I am having a hard time understanding the difference b/w net and gross exposures for long short equity funds.

Mathematically, net exposure is Long Percentage - Short Precentage.

Gross exposure is Long Percentage + Short Percentage.

I read Investopedia and other sources and some sources say that both net and gross exposures measure market risk. Other sources say that net exposure does not measure market risk but only gross exposure does. Which one is correct? Can someone please explain the difference between the two concepts in a simple example please?

Thank you very much

What is difficult to understand here? An individual investor or financial institution may be exposed net long or net short. If he has net position

Long - Short whereas short positions are larger, such investor (HF) is net short exposed or is net long if long positions are larger than short positions.

Gross exposure is nothing else than all long and all short positions in total, thus total long + total short exposure.

By risk management approach if an investor is net short exposed, his portfolio is adversely sensible to market upside movement.

If he is a net long exposed, a portfolio is at risk by market downfall.

Also, hypothetically an investor might have a sterile portfolio, neither net short nor net long with mutually perfectly negatively correlated positions with market risk 0. However, even such portfolio may have residual risks.

What I do not understand is that some people say that “only net exposure measures market risk” and “the lower the net exposure, the lower the market risk”. When why does gross exposure matter? We have to look at both, correct? People say that “gross exposure measures leverage and you have too look at both”. I want some sort of numerical examples to fully understand the difference b/w the two.

Could you please confirm if my understanding this correct?

  1. The higher the net exposure, the higher the market risk is, assuming that funds have the same gross exposure.

Example: Fund A has 70% long, 20% short, so its net exposure is 50% and gross exposure is 90%. Fund B has 90% long, 0% short, so its net exposure if 90% and gross exposure is 90%.

In this case, Fund B has more risk than Fund A because of its higher net exposure (given same gross exposures).

  1. The higher the gross exposure, the higher the market risk, assuming that funds have the same net exposure.

Example: Fund A has 70% long, 20% short, so its net exposure is 50% and gross exposure is 90%. Fund B has 115% long, 65% short, so its net exposure if 50% and gross exposure is 180%.

In this case, Fund B has more risk than Fund A because of its higher gross exposure (given same net exposures).

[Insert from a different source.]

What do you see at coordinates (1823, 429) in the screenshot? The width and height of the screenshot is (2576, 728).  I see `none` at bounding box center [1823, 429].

Well. At first there might be not lower market risk with lower net exposure. Eg. Fund 1 and Fund 2 have same net exposure but fund 1 is largely exposed to some specific risk like small cap stock while Fund 2 is exposed mostly to Large cap stocks.

Gross exposure matters as a measure of totally exposure and might be used as a leverage measure.

E.g. Fund has 110% total exposure (Long 60 % and short 50 %) meaning that it uses leverage.

Might not be. See the example above. Such conclusion may be only if two comparable funds have different weights allocated in exactly same assets.

These 2 Funds exactly have different risks and Fund A uses leverage. In addition Short-Long HFs usually have more than 100 % percent total exposure since they’re using leverage as explained above.

I’d say Fund B has more risk because is more leveraged.

Gross exposure matters when the offsetting exposures might not be 100% subject to the same conditions. Let’s say you are long $1 million of exposure in something with one counterparty, and short $1 million of the same thing with another counterparty, and the positions are not fully collateralized. One or both counterparties might default, so you should keep track of the net exposure.